--- Given passage ---
NMAAHC Night-photo by Gretchen Henderson

Letter from the Directors

Dear Colleague,

We are delighted to invite you to participate in our National Endowment for the Humanities Summer Institute for College and University Faculty on the topic of “Museums: Humanities in the Public Sphere.” The Institute will take place in Washington, DC from June 30 to July 28, 2019. The Institute is guided by the principle that the nation’s museums offer windows onto the educational, ethical, and cultural debates that define the humanities today. Home to dozens of public and private museums, Washington, DC will serve as a laboratory for our collective exploration of these debates. Administered by The Humanities Institute at the University of California at Santa Cruz, the NEH Institute will be hosted by Georgetown University in Washington, DC. In addition to its convenient location and modern facilities, Georgetown is known for its outstanding program in Art and Museum Studies, its new initiatives in Public Humanities, and its excellent scholarly and logistical resources. In this letter we will summarize the Institute’s intellectual and pedagogical aims and give you a brief overview of the daily schedule. Detailed information about Institute faculty and staff, reading lists and bibliographies, museum visits and practica, library access, housing, participant stipends, and application procedures and deadlines can be found in the pages linked to this website.

From Renaissance cabinets of curiosities to eighteenth-century public museums to recent virtual and interactive curated platforms, museums are the public face of longstanding efforts to collect and steward cultural heritage. While museums historically have preserved and exhibited collections of artifacts, new museological practices have moved beyond preservation and exhibition to invite community engagement, where concepts of “history,” “memory,” “culture,” and “public” become subjects for discussion and debate. Current curatorial priorities are guided by advances in humanistic and scientific research, by the speed of evolving technologies, by the effects of ongoing international conflicts, and by ethical demands for accessibility and sustainability.

Based on these priorities, the Institute will address three core questions:

1) What roles can museums play in promoting new avenues of research and teaching in the humanities?

--- Information shown ---
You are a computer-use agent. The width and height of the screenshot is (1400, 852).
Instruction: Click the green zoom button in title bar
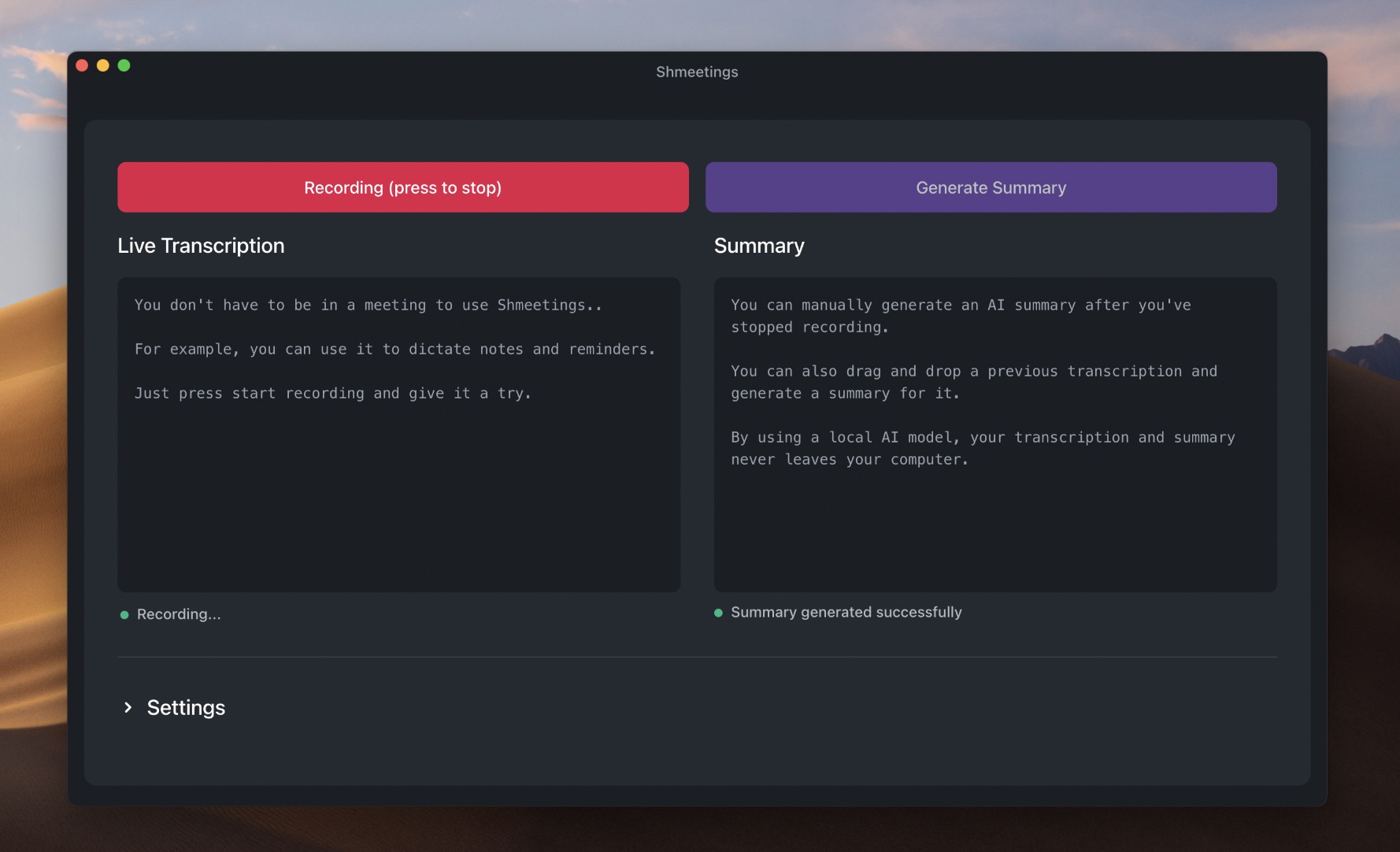pos(124,66)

--- Written tasks ---
- 1) Answer these questions from the directors' letter:
(a) On what dates will the Institute take place?
(b) What body administers the NEH Institute?
(c) How many core questions will the Institute address?
- 2) Quote the part of the directors' letter that opens with the words containing "From Renaissance cabinets" and closes with "accessibility and sustainability.".

--- Responses by task ---
- 1)
(a) June 30 to July 28, 2019
(b) The Humanities Institute at the University of California at Santa Cruz
(c) Three

- 2)
From Renaissance cabinets of curiosities to eighteenth-century public museums to recent virtual and interactive curated platforms, museums are the public face of longstanding efforts to collect and steward cultural heritage. While museums historically have preserved and exhibited collections of artifacts, new museological practices have moved beyond preservation and exhibition to invite community engagement, where concepts of “history,” “memory,” “culture,” and “public” become subjects for discussion and debate. Current curatorial priorities are guided by advances in humanistic and scientific research, by the speed of evolving technologies, by the effects of ongoing international conflicts, and by ethical demands for accessibility and sustainability.